SET OF TASKS:
A. List every snack brand named in the vending-machine snack post.
B. In the vending-machine snack post, reproduce the passage starting at "Last night at" and ending at "the real world.".
C. In the vending-machine snack post, what flavor of Lay's was the writer hoping for?

DOCUMENT EXTRACT START

Last night at work I had a hankering (as it’s known) for something crunchy and loaded with salt. So I waddled out to the break room, and stood in front of a large sheet of plexiglass.
I was hoping for sour cream and onion Lay’s but, of course, there were none. They never have a specific item I’m looking for, I’m always forced to choose from a lineup of stuff I’d never buy in the real world.
I have to be in the mood for Doritos, they’re not a favorite. And I don’t really care for the hard and skinny road cone-orange Cheetos, either. The puffy kind are OK, but they’re sorta, you know, phallic.
They had a sack of some kind of highly-suspicious “party mix,” made by an unknown company. Not gonna happen… And regular Sun Chips are OK, they remind me of the late-great Prontos from my junior high days, but not “cracked pepper and mayonnaise” flavor, or whatever they were trying to pawn off on me last night.

DOCUMENT EXTRACT END
INFORMATION PROVIDED START

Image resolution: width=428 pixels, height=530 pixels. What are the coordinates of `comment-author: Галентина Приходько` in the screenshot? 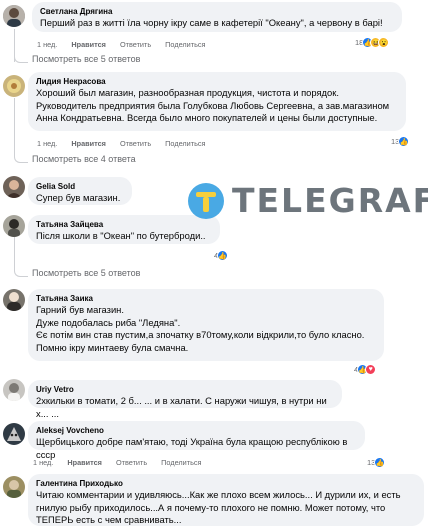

INFORMATION PROVIDED END

PROBLEM SOLUTIONS:
A. Lay's, Doritos, Cheetos, Sun Chips, Prontos

B.
Last night at work I had a hankering (as it’s known) for something crunchy and loaded with salt. So I waddled out to the break room, and stood in front of a large sheet of plexiglass.
I was hoping for sour cream and onion Lay’s but, of course, there were none. They never have a specific item I’m looking for, I’m always forced to choose from a lineup of stuff I’d never buy in the real world.

C. Sour cream and onion